* [PROBLEM DESCRIPTION] For the material that follows, state how many lines contain the word "pixels", and add nothing.

* [RAW DATA]
*** Begin section ***
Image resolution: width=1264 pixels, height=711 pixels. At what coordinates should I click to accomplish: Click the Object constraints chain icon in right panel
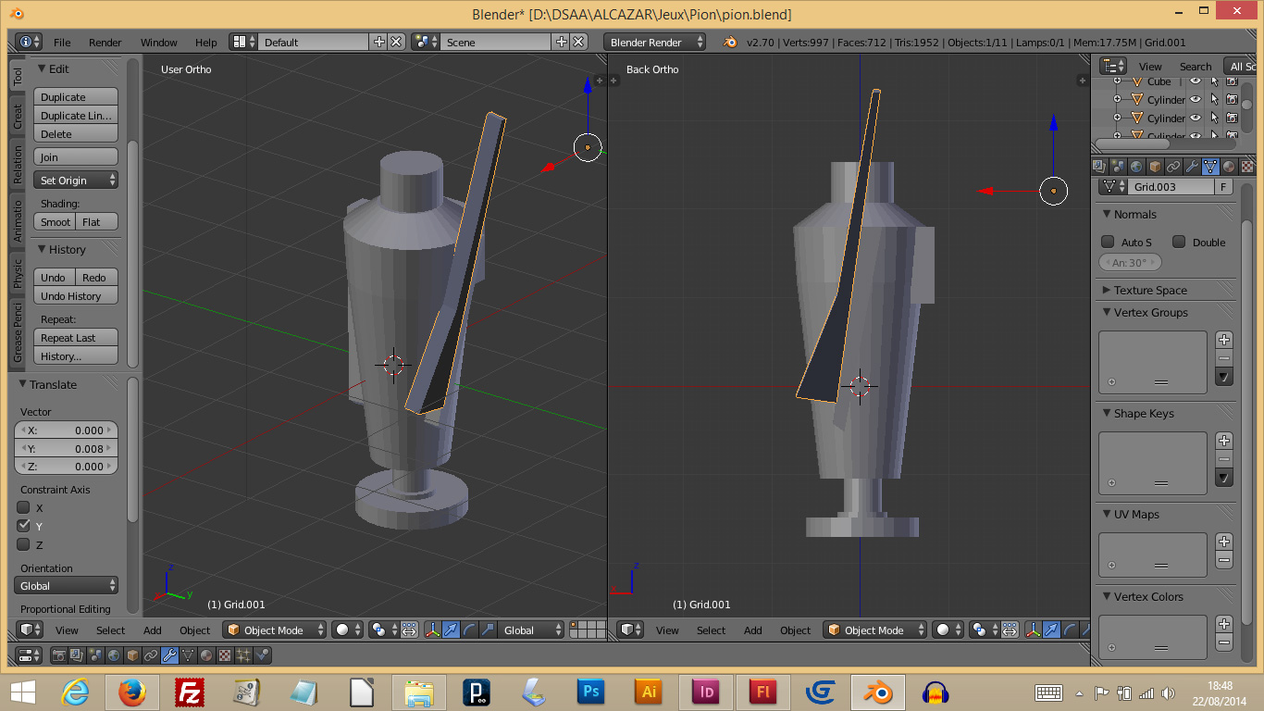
*** End section ***
*** Begin section ***
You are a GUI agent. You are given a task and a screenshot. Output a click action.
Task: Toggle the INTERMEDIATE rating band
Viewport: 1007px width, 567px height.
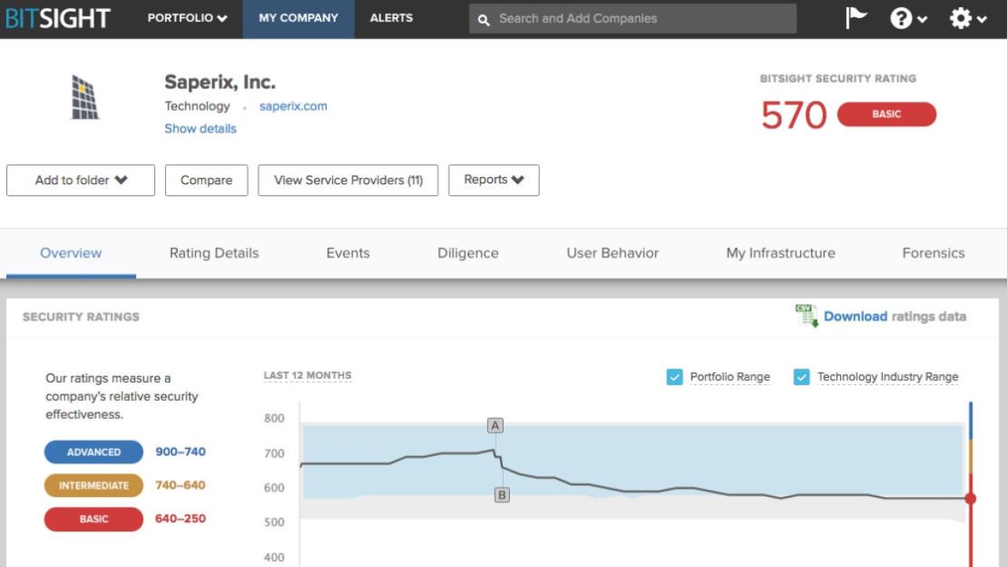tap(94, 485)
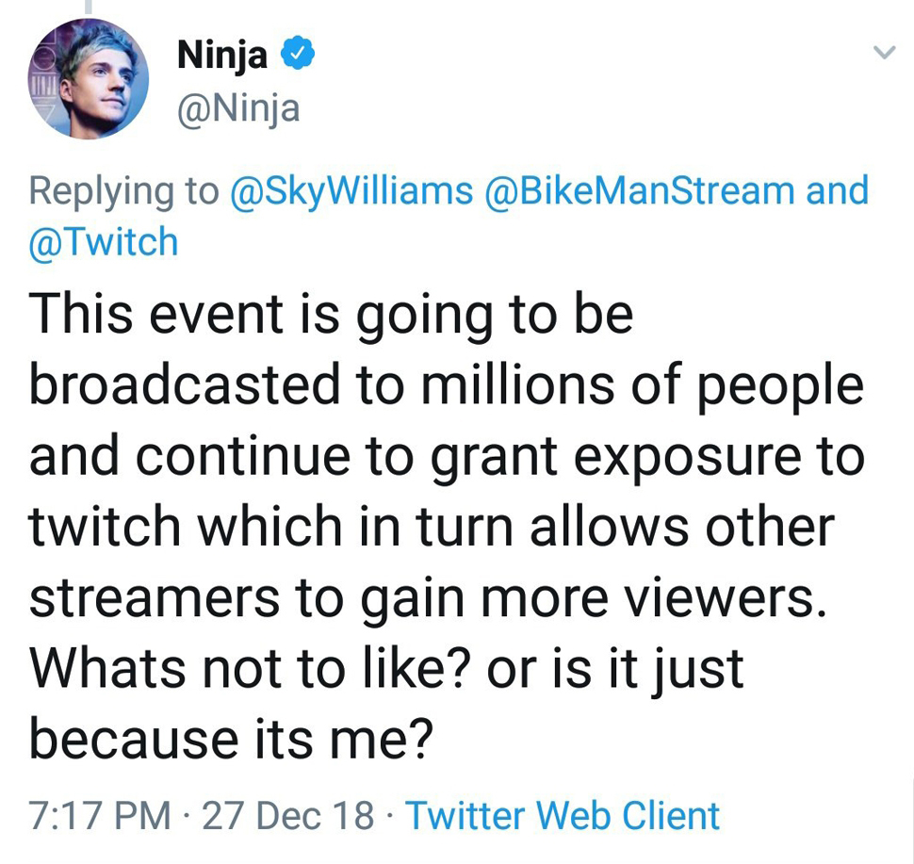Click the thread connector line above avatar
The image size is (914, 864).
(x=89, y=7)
*** End section ***
*** Begin section ***
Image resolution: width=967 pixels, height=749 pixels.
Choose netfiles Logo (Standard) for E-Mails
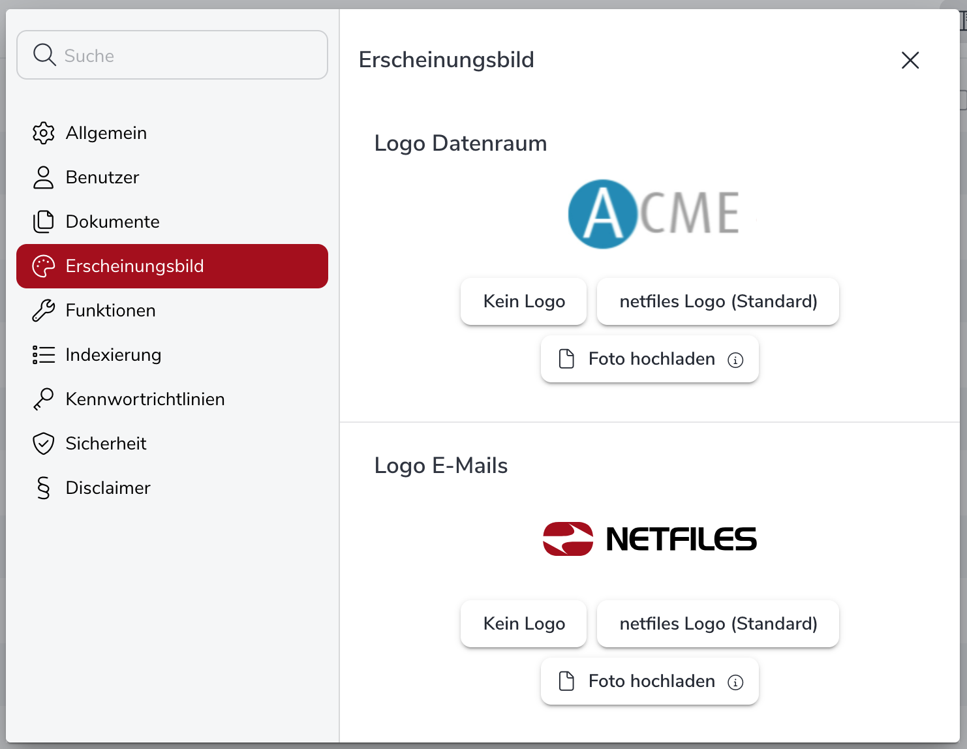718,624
*** End section ***
* [RESULT OF THE EXERCISE] 2